Oct 12, 2004 11:05
Hmm, I miss this journal. It's better....I guess. Anyways, so Tom said he was gonna help me find a car. Everyone said he was full of shit. But he did it. He found a good one yesterday as he said he would do on Monday. He also said that if I dont want that one we can keep looking. ha bitches. He followed through w/ something. That makes me happy. I knew he would though. So hopefully w/ in the next week or so I will have a new car. Yay.

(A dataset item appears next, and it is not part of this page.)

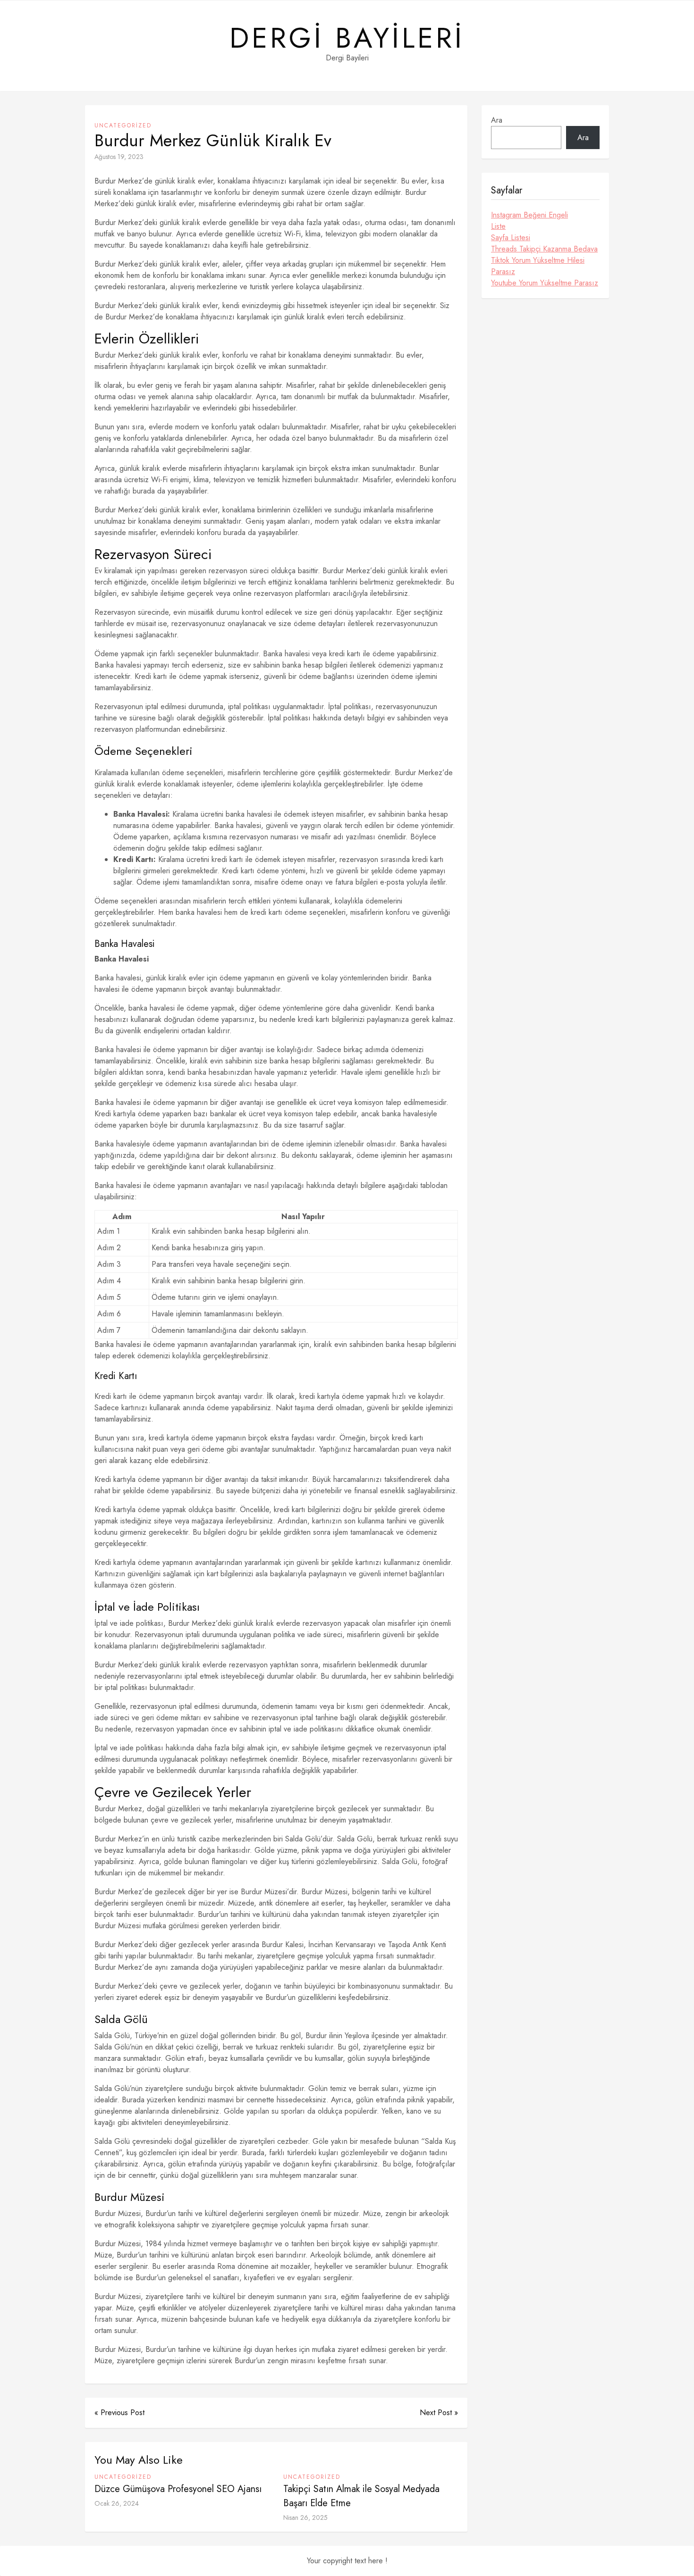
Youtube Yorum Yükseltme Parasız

I have to go to work in like ....80 minutes. Ugh, that makes it sound sooner. I'm so sick of working there. Being around the food makes me want to throw up and I dont like April. She's just too intimidating. It's like walking on .....shit I dont remember. But yeah, I can't be myself when she's working. The days just seem so long there. I liked it for a while but yeah, I just need to find another job. Maybe I'm just getting sick of it cause every day is the same for me. I've had like 2 days off since karissa quit like 3 weeks ago or something, and every day I go to school and then go strait go work and work from 12:30 to either 3 or 4 and then I go home or something. I dont like routines like this. It gets really old quick. I'd like to get out of school one day and just fucking go home. Hey, I think I get to tomorrow. I dont work tomorrow finally. But I'm not sure what time tom is taking me to check out that car so we'll see. Hmm, it's gonna suck working today. I wish I could just not but I can't do that so I just have to force myself to do it cause I can't be a loser. lol. After that I am going home and shit....I have vb homework to do....too bad I dont effing have vb. Uh oh. Maybe tom will let me come over tonight and the other tom can help me w/ it or something. That would be cool but I shouldn't get my hopes up. I at least need to try to get him to burn it for me tonight. Hmm, yay. Today is going to be longer than I thought. I need food. I'm gonna head out early and go find some.